A gapped $Z_{2}$ spin liquid phase with a $U(1)$ mean field ansatz: a Bosonic resonating valence-bond description

TL;DR

This paper proposes a new gapped $Z_{2}$ spin liquid phase in a frustrated square lattice model, stabilized by third-neighbor interactions, and describes it using a Bosonic RVB approach with a $U(1)$ mean field ansatz that exhibits $Z_{2}$ topological order.

Contribution

It introduces a Bosonic RVB description of a gapped $Z_{2}$ spin liquid with a $U(1)$ mean field ansatz, stabilized by third-neighbor exchange in a $J_1-J_2$ model.

Findings

The proposed state is a stable $Z_{2}$ spin liquid with topological order.
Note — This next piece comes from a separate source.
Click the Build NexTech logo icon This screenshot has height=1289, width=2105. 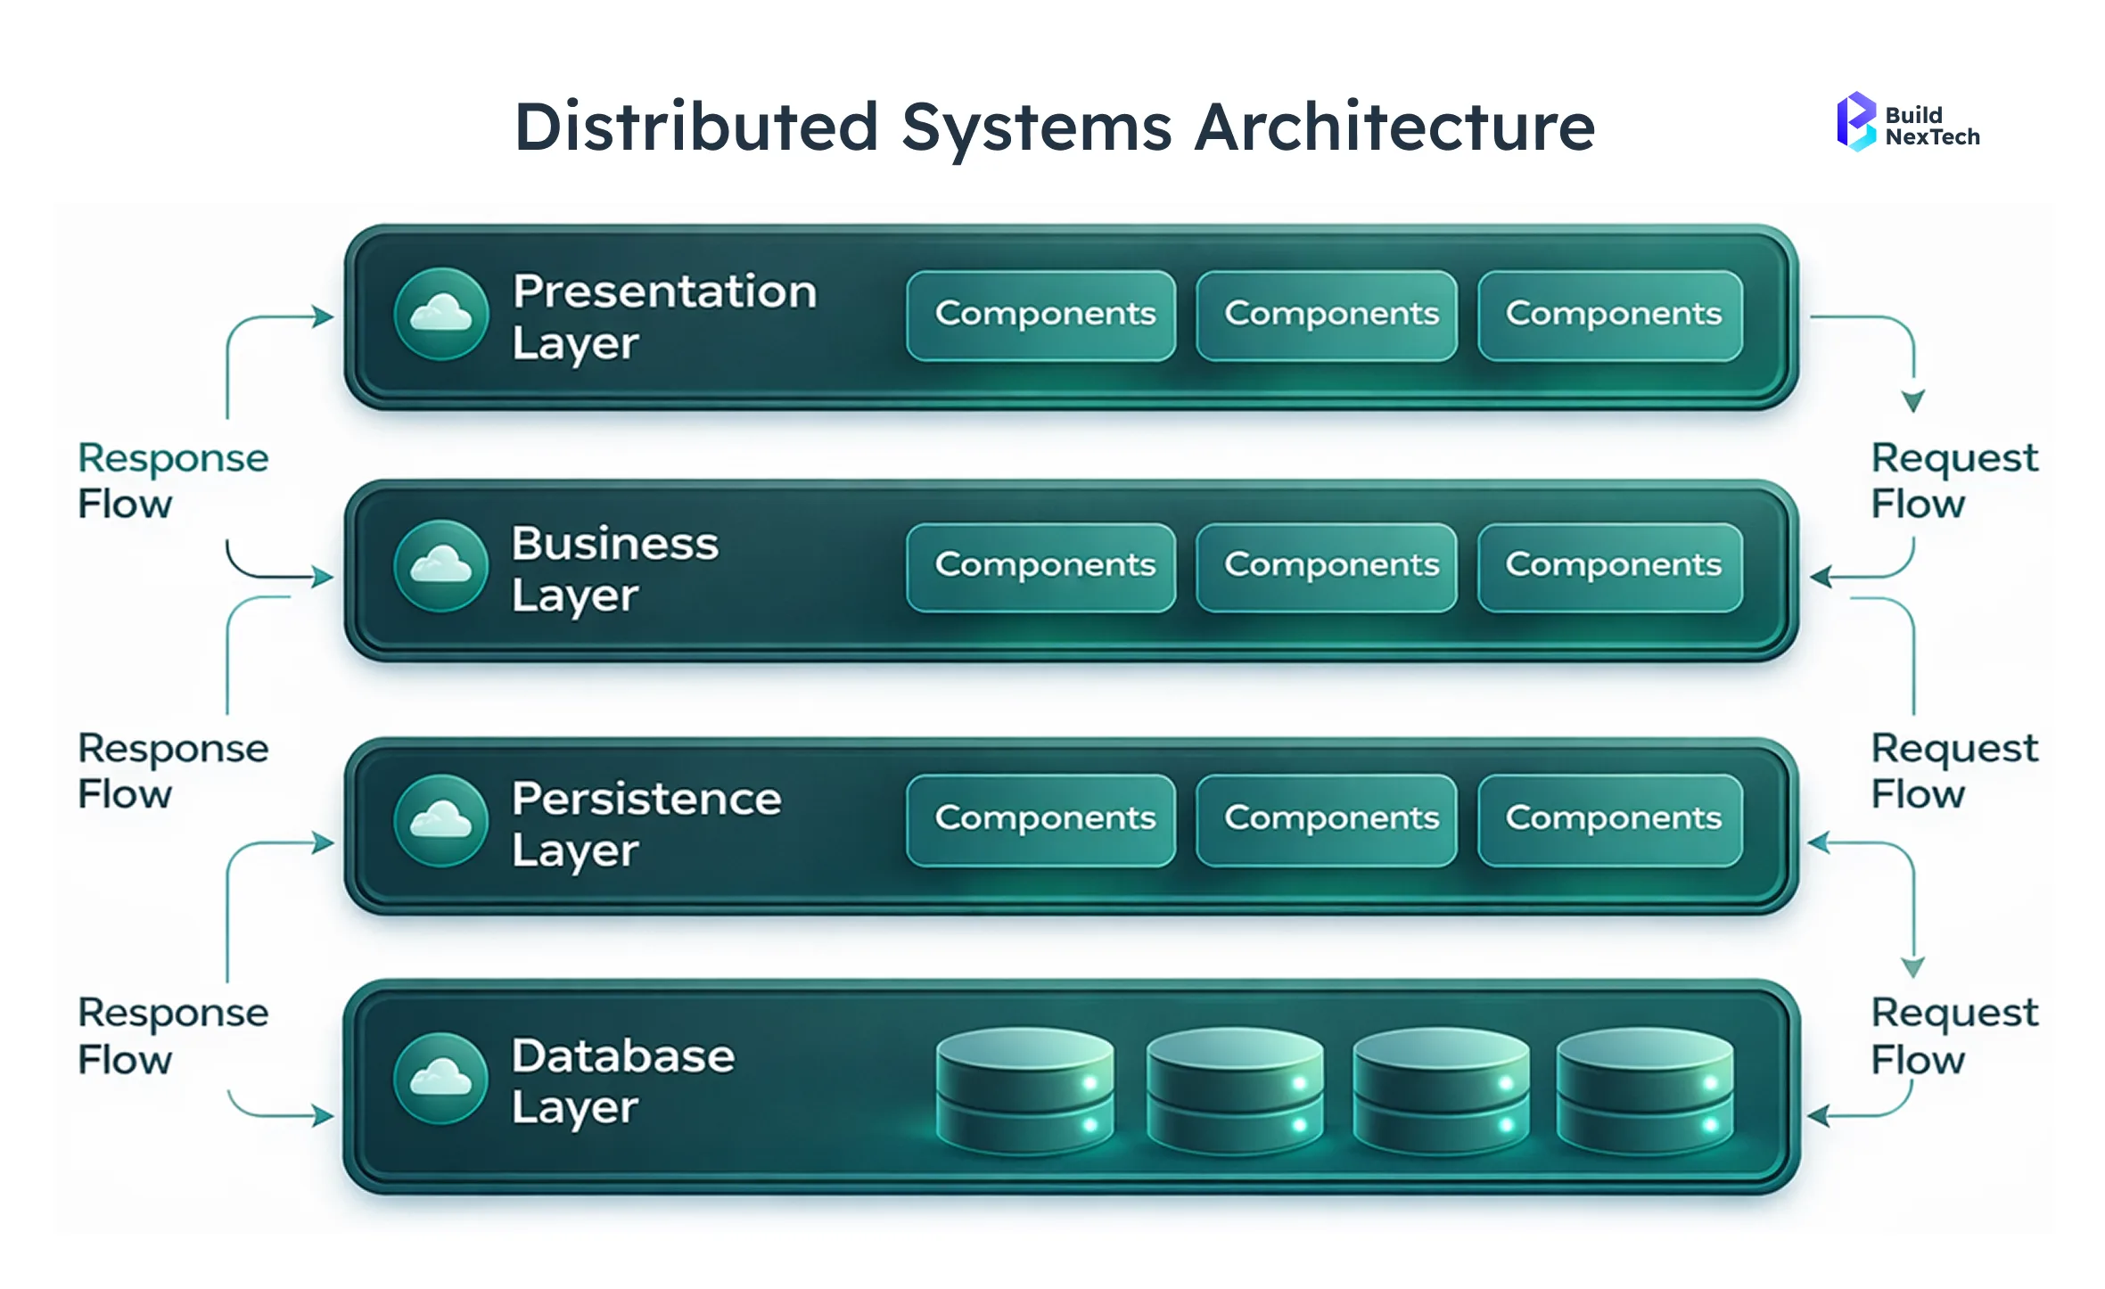click(x=1856, y=123)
Gauge fluctuations are gapped, ensuring local stability.

The state can emerge continuously from a collinear Neel phase.

Abstract

Gapped $Z_{2}$ spin liquid as the simplest spin liquid has been proved to be the most difficult to realize in realistic models. Here we show that the frustration from a third-neighbor exchange $J_{3}$ on the spin-$\frac{1}{2}$ $J_{1}-J_{2}$ model on the square lattice may serve to stabilize such a long-sought state. We argue that a Bosonic RVB description is more appropriate than a Fermonic RVB description for such a gapped spin liquid phase. We show that while the mean field ansatz of the proposed state has a $U(1)$ gauge symmetry, the gauge fluctuation spectrum on it is actually gapped and the state should be understood rather as a $Z_{2}$ spin liquid state with topological order. The state is thus locally stable with respect to gauge fluctuation and can emerge continuously from a collinear Neel ordered phase.